- **Page text**:
Everyone knows how the modern tech industry was born: Steve Jobs designed the Apple computer and the Mac, Bill Gates designed Windows, and the rest is history.
Well, not quite. As James Temple points in an excellent series of articles on re/code, the modern software industry was born in Boston, before shifting out west to Seattle and Silicon Valley.
At the center of the software revolution was a visionary who is now Alpha Software's Chief Technology Officer, Dan Bricklin. In this first of a two-part blog post based on Temple's articles, we look at the minicomputer and the role that Bricklin played in it.

- **Data block**:
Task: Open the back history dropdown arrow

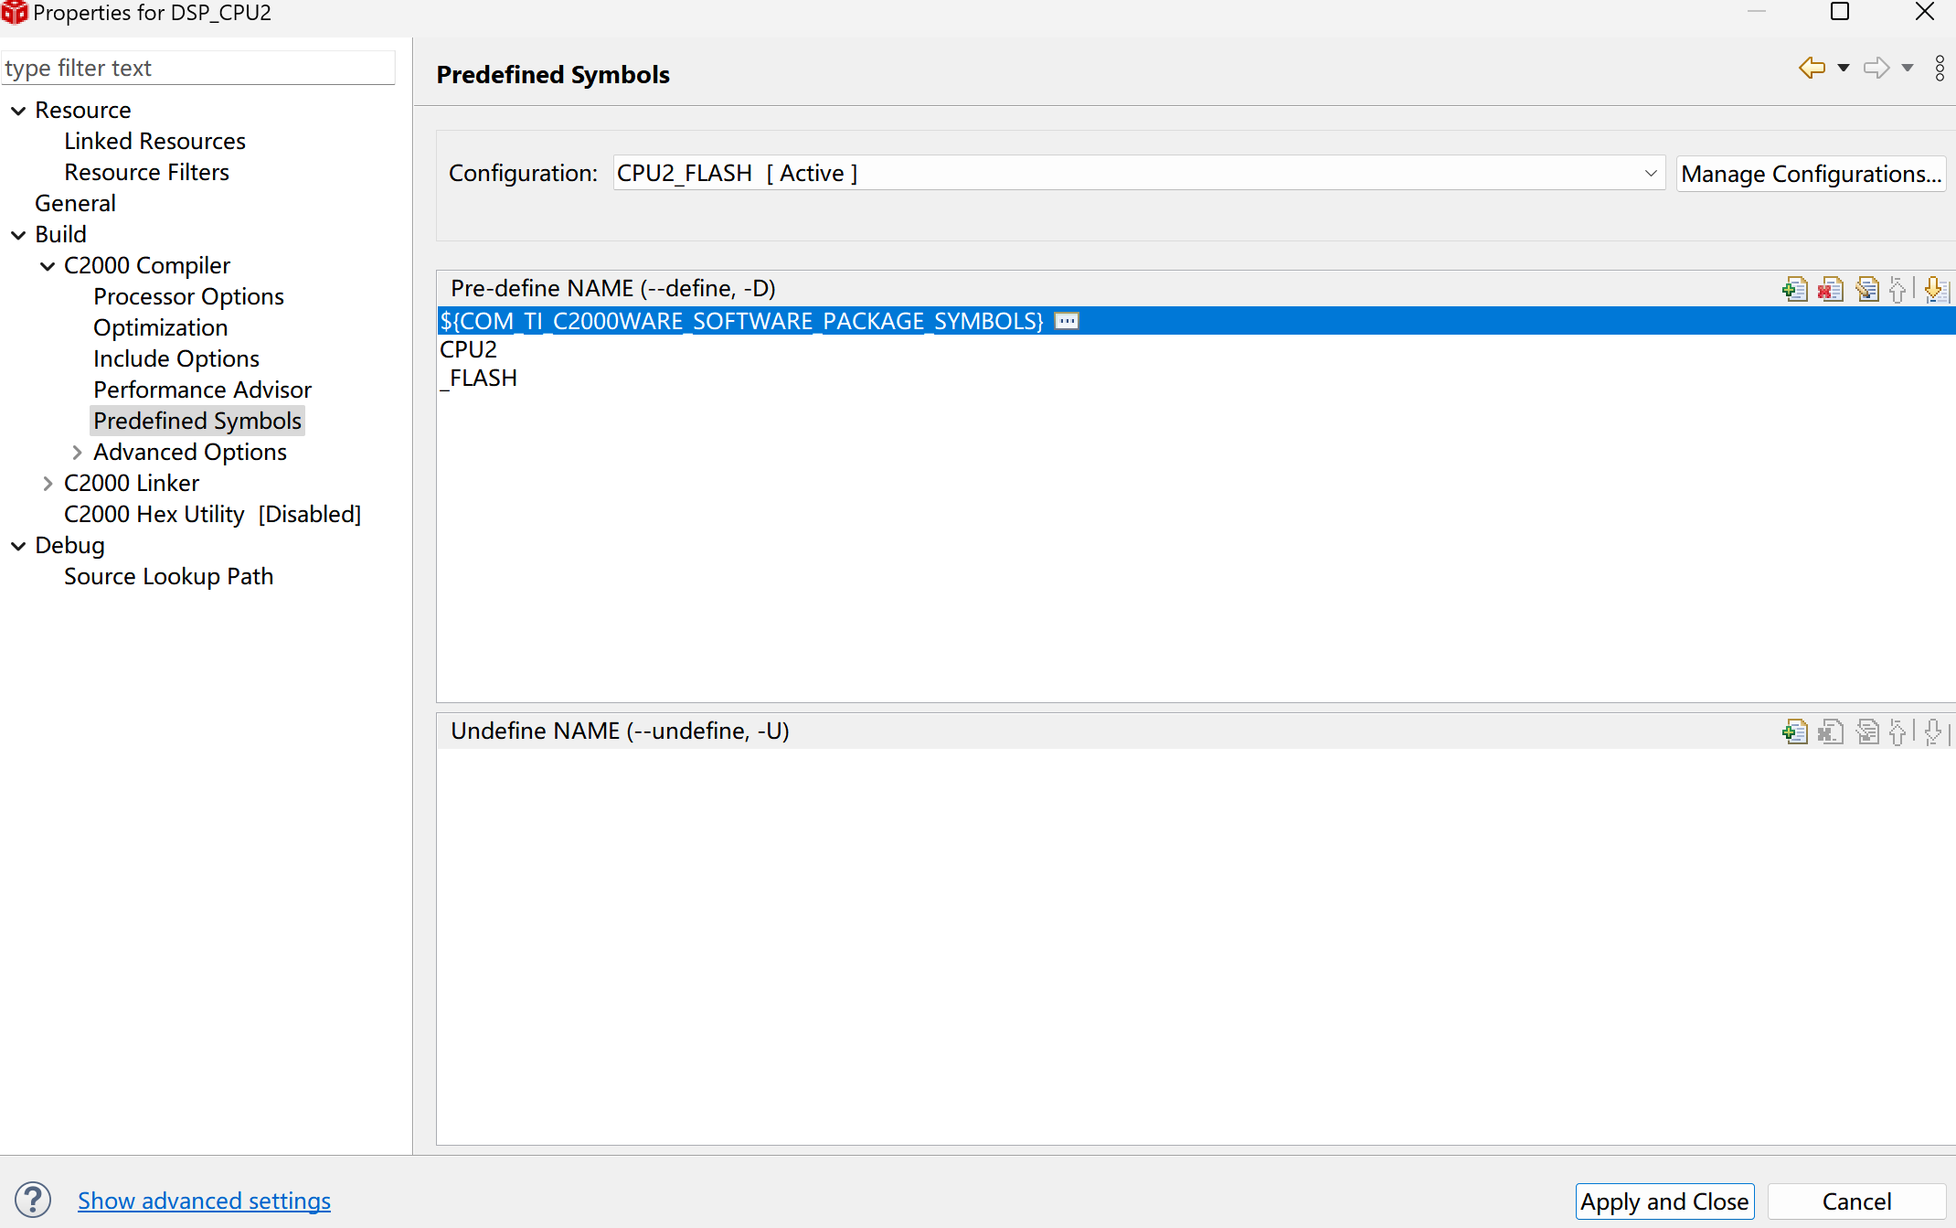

- **Exercise requirements**: Pick up the blog post about Dan Bricklin and the software industry's Boston origins after its last sentence. The material has nothing to do with the blog post on the software industry's Boston origins.

- **Result of the exercise**:
The Death of the Minicomputer
The first big wave of Boston tech were driven by minicomputers, built by companies such as Digital Equipment Corp. (DEC), which were smaller, less expensive and easier to program and maintain than IBM's behemoth mainframes. By introducing these new types of computers, DEC became the second largest computer company in the world, second only to IBM. In the 1960s and 1970s, DEC reigned supreme in the minicomputer world, and drew people from all over the world to join the tech boom. One of them was Bricklin, who worked at DEC between 1973 and 1976.Bricklin was caught up in the ferment of the beginning of the computer revolution. Remembering those days, he said to Temple, "It was really cool times. It was really exciting...We could share a computer among many people. We could use them for real things. I could use them to write my thesis with."
DEC had built its success on IBM's failure to see the next wave of computing — minicomputers. But Bricklin found DEC hadn't learned from its own successes, and was ignoring the third wave of computing — small personal computers. Bricklin told Temple, "At DEC, I remember asking, I think at a shareholders meeting: 'What about small computers?' Because we had one that actually ran Basic, I think. [DEC Chief Executive] Ken Olsen was talking about wheelbarrows versus pickup trucks. Classical 'Innovator's Dilemma.' He knew he was selling to engineers, and they wanted the bigger ones."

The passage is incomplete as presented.